Normalization in DBMS | Types of Normalization with Examples
Normalization in DBMS refers to the process of organizing data in a database into separate tables in order to reduce data redundancy and improve data integrity. The goal of normalization is to eliminate data anomalies that can lead to data inconsistencies, and to make sure that data is stored in a logical, consistent manner. There are several normalization forms (such as First Normal Form, Second Normal Form, Third Normal Form, etc.) that provide guidelines for organizing data in a normalized way. Normalization is an important aspect of database design and can help to improve the performance and scalability of a database.
Types of Normalization
There are several types of normalization in DBMS, each with its own set of rules and guidelines for organizing data in a normalized way. The most commonly used normalization forms include:
- First Normal Form (1NF): All data must be atomic, meaning that each cell in a table should contain only a single value and not a list of values.
- Second Normal Form (2NF): In addition to meeting the rules of 1NF, a table must not contain any partial dependencies. A partial dependency exists when a non-primary key column depends on only part of a composite primary key.
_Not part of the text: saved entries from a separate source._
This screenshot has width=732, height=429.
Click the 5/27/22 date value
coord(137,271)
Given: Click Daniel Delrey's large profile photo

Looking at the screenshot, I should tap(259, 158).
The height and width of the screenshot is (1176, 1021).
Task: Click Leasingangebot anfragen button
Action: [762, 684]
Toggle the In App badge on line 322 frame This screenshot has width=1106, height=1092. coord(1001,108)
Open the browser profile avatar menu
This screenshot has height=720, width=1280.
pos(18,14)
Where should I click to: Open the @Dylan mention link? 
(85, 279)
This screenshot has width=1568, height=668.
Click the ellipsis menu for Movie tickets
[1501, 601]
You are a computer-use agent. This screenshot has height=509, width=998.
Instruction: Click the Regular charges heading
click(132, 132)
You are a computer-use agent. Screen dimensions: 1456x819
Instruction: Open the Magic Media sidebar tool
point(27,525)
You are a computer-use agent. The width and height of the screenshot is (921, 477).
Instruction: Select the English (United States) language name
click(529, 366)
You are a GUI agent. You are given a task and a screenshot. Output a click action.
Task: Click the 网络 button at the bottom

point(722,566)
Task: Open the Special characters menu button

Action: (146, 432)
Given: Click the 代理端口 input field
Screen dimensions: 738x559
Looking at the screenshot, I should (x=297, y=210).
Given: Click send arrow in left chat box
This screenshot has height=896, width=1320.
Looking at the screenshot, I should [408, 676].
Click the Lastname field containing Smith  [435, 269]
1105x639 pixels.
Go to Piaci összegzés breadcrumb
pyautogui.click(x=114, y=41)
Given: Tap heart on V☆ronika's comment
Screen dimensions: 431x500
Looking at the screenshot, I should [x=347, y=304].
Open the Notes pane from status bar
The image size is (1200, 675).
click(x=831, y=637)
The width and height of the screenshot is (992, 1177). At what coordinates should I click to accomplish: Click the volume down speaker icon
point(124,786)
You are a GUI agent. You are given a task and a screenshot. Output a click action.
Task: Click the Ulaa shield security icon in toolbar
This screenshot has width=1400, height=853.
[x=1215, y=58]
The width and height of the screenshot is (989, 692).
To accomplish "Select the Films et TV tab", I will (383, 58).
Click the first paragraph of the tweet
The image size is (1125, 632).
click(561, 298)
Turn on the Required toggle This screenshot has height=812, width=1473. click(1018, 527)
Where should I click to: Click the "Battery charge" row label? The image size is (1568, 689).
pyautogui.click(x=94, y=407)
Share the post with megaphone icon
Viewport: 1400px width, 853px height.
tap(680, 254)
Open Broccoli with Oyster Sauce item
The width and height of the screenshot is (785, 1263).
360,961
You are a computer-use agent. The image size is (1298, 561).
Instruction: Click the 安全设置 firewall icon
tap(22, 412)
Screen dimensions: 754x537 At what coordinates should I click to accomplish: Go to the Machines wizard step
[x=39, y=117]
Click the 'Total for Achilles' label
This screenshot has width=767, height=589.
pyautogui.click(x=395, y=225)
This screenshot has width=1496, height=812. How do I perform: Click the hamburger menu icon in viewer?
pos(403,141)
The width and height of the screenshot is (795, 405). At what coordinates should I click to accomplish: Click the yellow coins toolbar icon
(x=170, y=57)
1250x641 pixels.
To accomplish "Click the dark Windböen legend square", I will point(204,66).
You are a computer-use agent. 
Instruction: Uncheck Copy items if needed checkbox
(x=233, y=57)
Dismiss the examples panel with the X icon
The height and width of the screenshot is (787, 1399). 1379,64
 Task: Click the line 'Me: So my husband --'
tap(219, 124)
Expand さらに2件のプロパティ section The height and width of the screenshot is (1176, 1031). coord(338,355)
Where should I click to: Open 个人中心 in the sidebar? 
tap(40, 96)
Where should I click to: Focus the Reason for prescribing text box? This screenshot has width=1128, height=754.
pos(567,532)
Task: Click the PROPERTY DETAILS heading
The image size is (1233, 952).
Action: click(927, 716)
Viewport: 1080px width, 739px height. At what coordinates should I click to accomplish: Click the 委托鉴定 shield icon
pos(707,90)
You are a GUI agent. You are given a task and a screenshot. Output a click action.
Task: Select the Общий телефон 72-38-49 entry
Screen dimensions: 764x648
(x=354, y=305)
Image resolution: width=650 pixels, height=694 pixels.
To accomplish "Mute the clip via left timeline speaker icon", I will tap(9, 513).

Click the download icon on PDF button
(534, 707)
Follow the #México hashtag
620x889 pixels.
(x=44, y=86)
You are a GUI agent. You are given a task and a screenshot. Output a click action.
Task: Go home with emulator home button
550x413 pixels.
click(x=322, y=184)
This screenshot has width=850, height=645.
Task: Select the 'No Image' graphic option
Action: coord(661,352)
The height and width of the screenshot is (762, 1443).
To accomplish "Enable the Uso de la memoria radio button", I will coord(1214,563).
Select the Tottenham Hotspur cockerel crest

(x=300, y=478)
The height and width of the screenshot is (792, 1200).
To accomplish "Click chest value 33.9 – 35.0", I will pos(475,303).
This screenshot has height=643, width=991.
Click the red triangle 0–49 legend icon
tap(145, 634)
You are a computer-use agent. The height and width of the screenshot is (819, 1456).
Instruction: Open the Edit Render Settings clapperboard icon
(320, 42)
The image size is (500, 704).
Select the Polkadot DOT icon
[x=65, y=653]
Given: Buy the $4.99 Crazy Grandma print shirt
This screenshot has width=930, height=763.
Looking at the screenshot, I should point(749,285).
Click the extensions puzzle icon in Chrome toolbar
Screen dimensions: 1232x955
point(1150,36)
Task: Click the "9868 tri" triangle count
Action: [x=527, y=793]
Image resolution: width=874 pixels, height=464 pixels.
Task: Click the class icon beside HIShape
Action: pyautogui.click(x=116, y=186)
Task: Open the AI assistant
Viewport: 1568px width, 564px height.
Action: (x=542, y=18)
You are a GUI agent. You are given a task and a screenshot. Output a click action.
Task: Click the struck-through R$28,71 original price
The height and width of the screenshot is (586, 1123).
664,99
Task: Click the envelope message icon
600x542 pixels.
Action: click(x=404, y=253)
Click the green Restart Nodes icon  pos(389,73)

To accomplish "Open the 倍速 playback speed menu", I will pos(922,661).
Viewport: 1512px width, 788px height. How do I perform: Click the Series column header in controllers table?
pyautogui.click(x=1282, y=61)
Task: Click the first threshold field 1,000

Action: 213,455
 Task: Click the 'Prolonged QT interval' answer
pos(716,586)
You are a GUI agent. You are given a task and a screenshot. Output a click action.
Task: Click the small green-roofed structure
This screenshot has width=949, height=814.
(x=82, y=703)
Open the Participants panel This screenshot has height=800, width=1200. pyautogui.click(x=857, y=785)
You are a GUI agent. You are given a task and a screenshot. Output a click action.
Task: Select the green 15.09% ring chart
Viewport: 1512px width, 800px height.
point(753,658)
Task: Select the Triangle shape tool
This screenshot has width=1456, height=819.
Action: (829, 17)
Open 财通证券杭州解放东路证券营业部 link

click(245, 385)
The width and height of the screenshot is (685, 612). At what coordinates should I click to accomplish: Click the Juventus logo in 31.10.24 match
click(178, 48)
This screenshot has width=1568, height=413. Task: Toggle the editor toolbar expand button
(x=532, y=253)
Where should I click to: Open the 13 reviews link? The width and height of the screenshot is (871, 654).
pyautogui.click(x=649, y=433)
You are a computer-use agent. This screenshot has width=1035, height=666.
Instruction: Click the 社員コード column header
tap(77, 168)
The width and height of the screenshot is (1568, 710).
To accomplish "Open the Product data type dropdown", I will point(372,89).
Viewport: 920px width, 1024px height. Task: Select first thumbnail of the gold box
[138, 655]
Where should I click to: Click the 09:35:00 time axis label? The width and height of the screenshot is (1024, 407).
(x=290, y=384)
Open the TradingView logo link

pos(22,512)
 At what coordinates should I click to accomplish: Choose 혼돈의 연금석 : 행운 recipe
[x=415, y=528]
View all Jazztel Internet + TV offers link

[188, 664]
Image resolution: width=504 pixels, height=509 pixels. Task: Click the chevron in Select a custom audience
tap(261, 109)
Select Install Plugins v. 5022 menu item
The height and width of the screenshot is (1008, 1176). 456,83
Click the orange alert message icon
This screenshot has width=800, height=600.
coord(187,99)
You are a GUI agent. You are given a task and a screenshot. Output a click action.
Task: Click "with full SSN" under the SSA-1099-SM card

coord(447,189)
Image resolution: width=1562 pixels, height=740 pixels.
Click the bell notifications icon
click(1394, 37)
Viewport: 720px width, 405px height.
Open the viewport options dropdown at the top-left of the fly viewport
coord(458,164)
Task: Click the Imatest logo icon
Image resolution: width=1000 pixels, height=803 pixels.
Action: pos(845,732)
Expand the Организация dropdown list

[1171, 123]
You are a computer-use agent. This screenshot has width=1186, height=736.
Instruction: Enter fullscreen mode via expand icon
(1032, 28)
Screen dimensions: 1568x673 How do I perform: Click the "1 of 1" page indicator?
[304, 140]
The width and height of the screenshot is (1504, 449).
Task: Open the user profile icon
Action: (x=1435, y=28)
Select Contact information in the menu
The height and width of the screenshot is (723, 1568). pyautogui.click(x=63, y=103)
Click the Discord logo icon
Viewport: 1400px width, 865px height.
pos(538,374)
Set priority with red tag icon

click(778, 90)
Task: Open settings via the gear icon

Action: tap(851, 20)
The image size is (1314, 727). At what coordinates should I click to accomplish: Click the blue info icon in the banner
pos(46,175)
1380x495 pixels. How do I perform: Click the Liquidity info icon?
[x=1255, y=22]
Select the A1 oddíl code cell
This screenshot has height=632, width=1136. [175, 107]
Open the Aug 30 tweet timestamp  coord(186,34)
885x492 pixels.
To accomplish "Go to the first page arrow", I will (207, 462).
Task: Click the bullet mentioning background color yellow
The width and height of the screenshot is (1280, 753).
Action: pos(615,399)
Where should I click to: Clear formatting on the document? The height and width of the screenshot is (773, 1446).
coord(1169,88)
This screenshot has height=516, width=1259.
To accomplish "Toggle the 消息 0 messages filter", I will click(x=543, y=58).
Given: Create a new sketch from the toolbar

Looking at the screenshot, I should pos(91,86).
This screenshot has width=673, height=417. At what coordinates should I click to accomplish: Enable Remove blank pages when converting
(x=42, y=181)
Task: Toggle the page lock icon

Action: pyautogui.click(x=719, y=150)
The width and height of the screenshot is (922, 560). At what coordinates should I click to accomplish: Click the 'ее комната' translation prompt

- Third Normal Form (3NF): In addition to meeting the rules of 2NF, a table must not contain any transitive dependencies. A transitive dependency exists when a non-primary key column depends on another non-primary key column.
- Boyce-Codd Normal Form (BCNF): A relation is in BCNF if and only if for every one of its non-trivial functional dependencies X → Y, X is a superkey.
- Fourth Normal Form (4NF): A table is in 4NF if it is in BCNF and it has no multi-valued dependencies.
- Fifth Normal Form (5NF): A relation is in 5NF if every non-trivial join dependency in R is implied by the candidate keys of R.
First Normal Form (1NF)
First Normal Form (1NF) is the most basic level of normalization in a DBMS. The rules for achieving 1NF are as follows:
- Each table should have a primary key, which uniquely identifies each record in the table.
- Each column in the table should contain only atomic values, which means that a single cell should contain a single value and not a list of values.
- There should be no repeating groups of data.
For example, let’s say we have a table named “Students” that stores information about students in a school. A table that is not in 1NF might look like this:
StudentID | Name | Subject | Grade |
---|---|---|---|
1 | John Smith | Math, Science | A |
2 | Jane Doe | English, History | B |
In this table, the Subject column contains multiple values separated by commas, which violates the rule of atomic values. This table is not in 1NF. To bring this table to 1NF, we would need to split the Subject column into multiple columns, one for each subject, and repeat the student information for each subject taken.
StudentID | Name | Subject | Grade |
---|---|---|---|
1 | John Smith | Math | A |
1 | John Smith | Science | A |
2 | Jane Doe | English | B |
2 | Jane Doe | History | B |
This table is now in 1NF, since all the data is atomic, each cell contains only one value, and there are no repeating groups of data.
1NF is the starting point for normalization, and to ensure the data integrity and consistency it’s necessary to move to next normalization forms.
Second Normal Form (2NF)
Second Normal Form (2NF) builds upon the rules of First Normal Form (1NF) by addressing the issue of partial dependencies. In 2NF, a table must not have any partial dependencies. A partial dependency exists when a non-primary key column depends on only part of a composite primary key.
For example, let’s say we have a table named “Orders” that stores information about customer orders. A table that is not in 2NF might look like this:
OrderID | CustomerID | Product | Quantity | Price |
---|---|---|---|---|
1 | 1 | A | 2 | 10 |
2 | 1 | B | 1 | 20 |
3 | 2 | A | 3 | 10 |
In this table, the Price column depends on the Product column and the primary key is composed of OrderID and CustomerID. The table is not in 2NF because the Price column is functionally dependent on only part of the primary key (Product) and not on the whole primary key (OrderID and CustomerID).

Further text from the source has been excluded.